So, Roosevelt quoting Lincoln to the everlasting humiliation of McCain/Palin Republicanism.

Sweet!

------------------------------------------------------------------------

*Dwight D. Eisenhower*

Eisenhower firmly rebuked the reactionary wing of the Republican Party. In a 1954 letter to his brother, Edgar Newton Eisenhower, *he wrote* <http://www.eisenhowermemorial.org/presidential-papers/first-term/documents/1147.cfm>:

    Should any political party attempt to abolish social security,
    unemployment insurance, and eliminate labor laws and farm
    programs, you would not hear of that party again in our political
    history. There is a tiny splinter group, of course, that believes
    you can do these things. Among them are H. L. Hunt (you possibly
    know his background), a few other Texas oil millionaires, and an
    occasional politician or business man from other areas.5 Their
    number is negligible and they are stupid.

He did cut taxes, though. In 1953, when he took office, the top marginal income tax rate was 92%. Ike thought this was outrageous. He cut the rate to 91%. That's well more than /twice/ the top rate that Obama proposes.

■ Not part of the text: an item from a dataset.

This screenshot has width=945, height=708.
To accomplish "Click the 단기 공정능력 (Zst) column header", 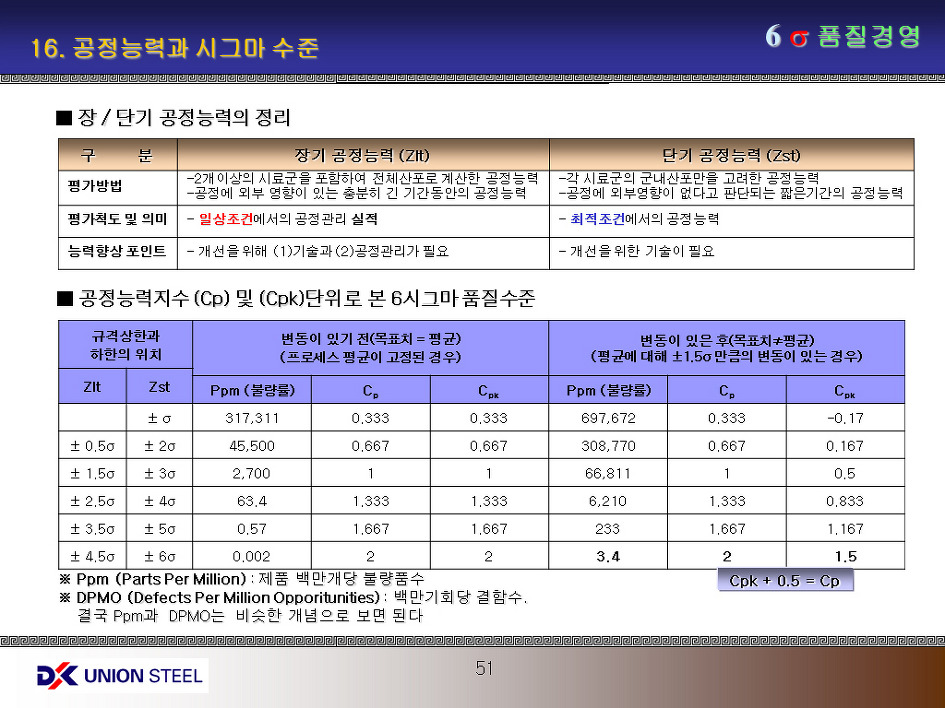I will 731,154.

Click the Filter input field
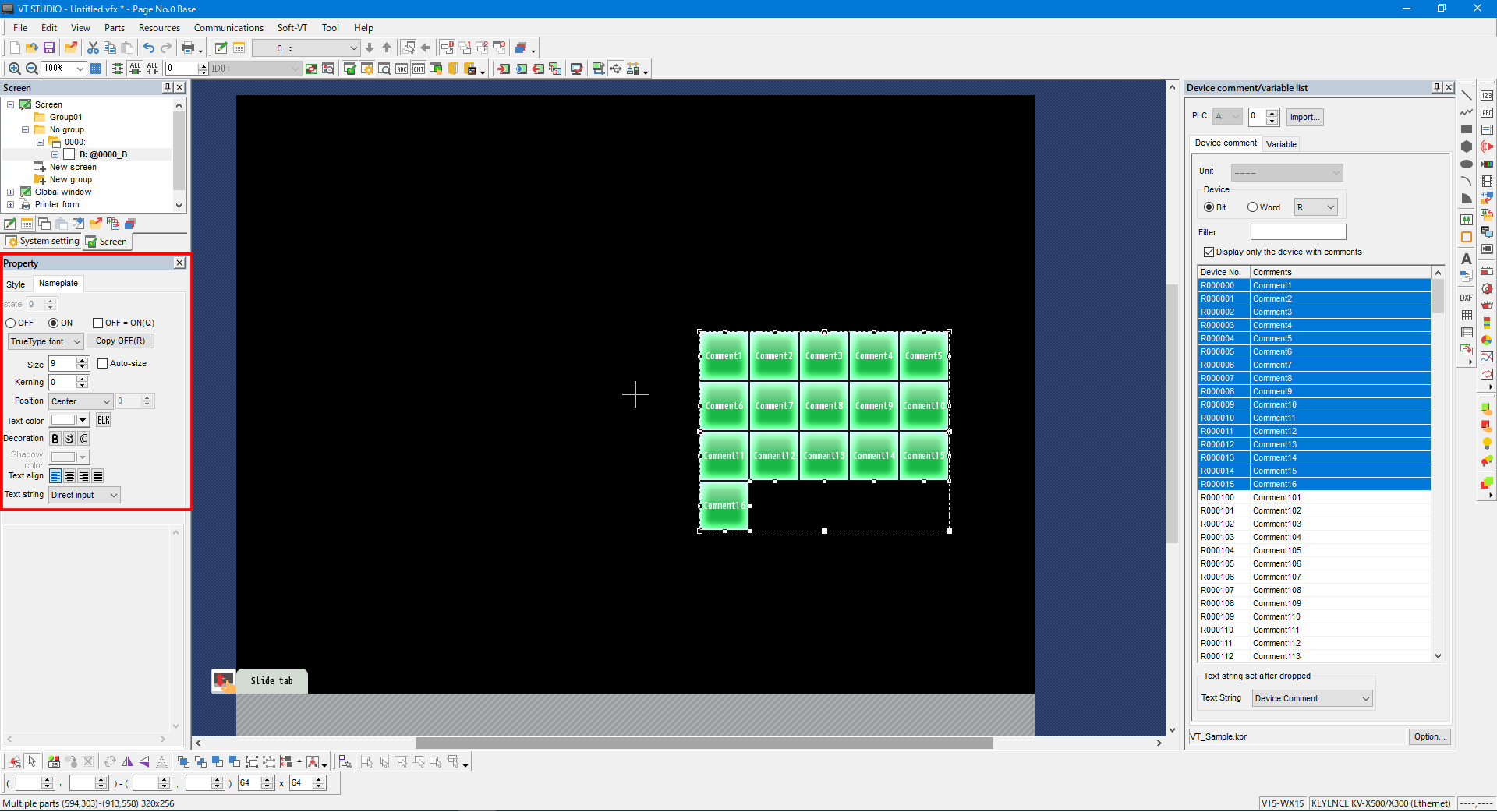(x=1298, y=232)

------------------------------------------------------------------------

*Richard Nixon*

Richard Nixon tried to implement *a form of negative income tax* <http://www.pbs.org/wgbh/amex/presidents/37_nixon/nixon_domestic.html> as a way of substituting direct cash payments for bureaucratic forms of welfare assistance:

    Nixon had experienced the sting of poverty as a child, and he
    never forgot it. But while he sympathized with the poor, he also
    shared many Americans' conviction that the welfare system had
    grown into an inefficient bureaucracy which fostered dependency
    and low self esteem among welfare recipients and contributed to
    the breakdown of families by providing assistance only to
    households which were not headed by a working male.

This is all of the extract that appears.